History
The river provided a source of water and food for the Gabrielino Indians prior to the arrival of the Spanish. The Gabrielinos were hunters and gatherers who lived primarily off fish, small mammals, and the acorns from the abundant oak trees along the river's path. There were at least 45 Gabrielino villages located near the Los Angeles River, concentrated in the San Fernando Valley and the Elysian Valley, in what is present day Glendale. In 1769, Gaspar de Portolà, during his 1769 expedition of Alta California, named it El Río de Nuestra Señora La Reina de Los Ángeles de Porciúncula, translated as, The River of Our Lady Queen of the Angels of Porciuncula. It was thus referred to as the Porciuncula River.

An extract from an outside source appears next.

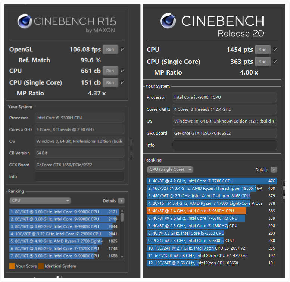Toggle the OpenGL test checkbox in R15
This screenshot has height=282, width=290.
(x=123, y=49)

The river was originally an alluvial river that ran freely across a flood plain that is now occupied by Los Angeles, Long Beach, and other townships in Southern California. Its path was unstable and unpredictable, and the mouth of the river moved frequently from one place to another between Long Beach and Ballona Creek. In the early nineteenth century, the river turned southwest after leaving the Glendale Narrows, where it joined Ballona Creek and discharged into Santa Monica Bay in present Marina del Rey. During a catastrophic flash flood in 1825, its course was diverted again to its present one, flowing due south just east of present-day downtown Los Angeles and discharging into San Pedro Bay. (Prior to the Great Flood of 1862, it was joined by the San Gabriel River in present-day Long Beach, but in that year the San Gabriel carved out a new course 6 miles (9.7 km) to the east, and has discharged into Alamitos Bay ever since.)

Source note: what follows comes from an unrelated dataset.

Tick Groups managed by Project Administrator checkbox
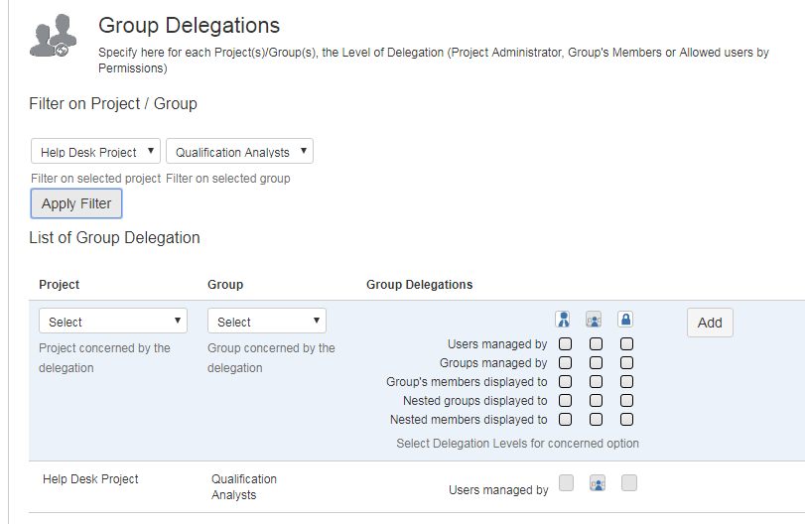Screen dimensions: 805x524 click(x=565, y=363)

Until the opening of the Los Angeles Aqueduct, the Los Angeles River was the primary water source for the Los Angeles Basin, but much of its channel had extremely low discharge except during the winter rains. Unpredictable and devastating floods continued to plague it well into the 1930s (the most notable one being the catastrophic 1938 flood that precipitated the recall of then-mayor of Los Angeles Frank L. Shaw), leading to calls for flood control measures. The Army Corps of Engineers duly began an ambitious project of completely encasing the river's bed and banks in concrete, with only a trickle of water usually flowing down its middle. Ever since, it has served primarily as a flood control channel, fed by storm drains. The only portions of the river that are not completely paved over are in the flood-control basin behind the Sepulveda Dam near Van Nuys; a 3-mile (5-km) stretch east of Griffith Park known as the Glendale Narrows; and along its last few miles in Long Beach.